Whistle while you work

Most employers will know that they can be held liable for the legal wrongdoings of an employee, so, for example, if an employee commits sexual harassments, the employer may well still be liable.  The Court of Appeal has now confirmed that the situation in protected disclosure ("whistle-blowing") cases is different.

The Public Interest Disclosure Act 1998, which inserted the protective provisions into the Employment Rights Act 1996, states that its purpose is to protect individuals who make certain disclosures of information in the public interest: to allow such individuals to bring action in respect of victimisation.

This statement of purpose does suggest that the protection offered is wide and all encompassing; however, this is not the case.

In order to make a protected disclosure a worker must disclose information which, in their reasonable belief, tends to show that certain wrongdoing may have occurred.  This includes, for example, that there may be or may have been a criminal offence committed, or a miscarriage of justice, or that the health and safety of a person has been or may be adversely affected.  The disclosure must be made in good faith, to an appropriate person.

If a worker's allegation satisfies the criteria of a whistle-blowing claim, they have the right not to suffer any detriment as a result of making that allegation; however, this right is limited by the wording of the Employment Rights Act 1996 which states a worker has the right not to be subjected to any detriment by any act, or any deliberate failure to act, by his employer on the ground that the worker has made a protected disclosure.

On first glance, it would seem that the purpose of the protection is to prevent victimisation by either the employer or fellow workers; however, the important phrase in the Employment Rights Act is "by his employer".  What happens if the detriment is inflicted by a colleague instead?

According to the Court of Appeal, in the recent case of Fecitt and others v NHS Manchester, the employer is not liable for acts carried out by a whistleblower's colleagues.  This means that, as long as the employer does not abstain from protecting the worker because of the worker's allegations or support the other workers in their victimisation of the whistleblower because of the whistleblower's allegations, the employer is not liable and the claim for detriment will fail.  In addition, there is no redress for the whistleblower against their fellow workers who perpetrated the victimisation or detriment, as the Public Interest Disclosure Act 1998 relates only to protection against detrimental acts by the employer, not the acts of fellow workers.

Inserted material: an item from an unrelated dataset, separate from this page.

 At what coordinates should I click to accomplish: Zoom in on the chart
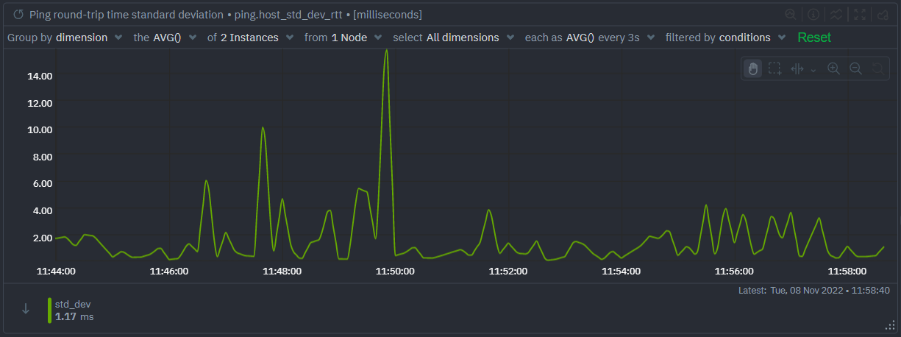click(833, 68)
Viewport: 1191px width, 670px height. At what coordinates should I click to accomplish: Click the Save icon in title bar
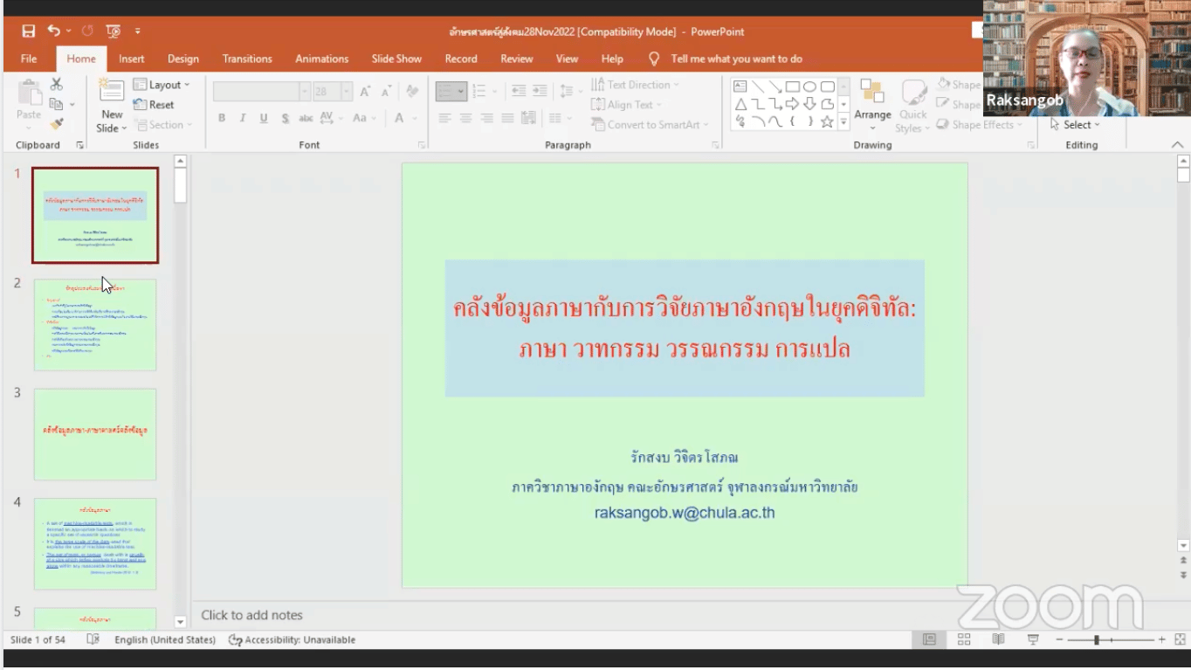29,31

At first sight, this appears to be a very large loophole in the law for wayward employers who do not take the concerns of their workers seriously: the employer would simply allow the whistleblower's colleagues to make the whistleblower's life difficult until they leave.  Despite this, Tribunals will no doubt seek to protect whistle-blowing employees by making findings of fact that the detrimental action was carried out on behalf of the employer.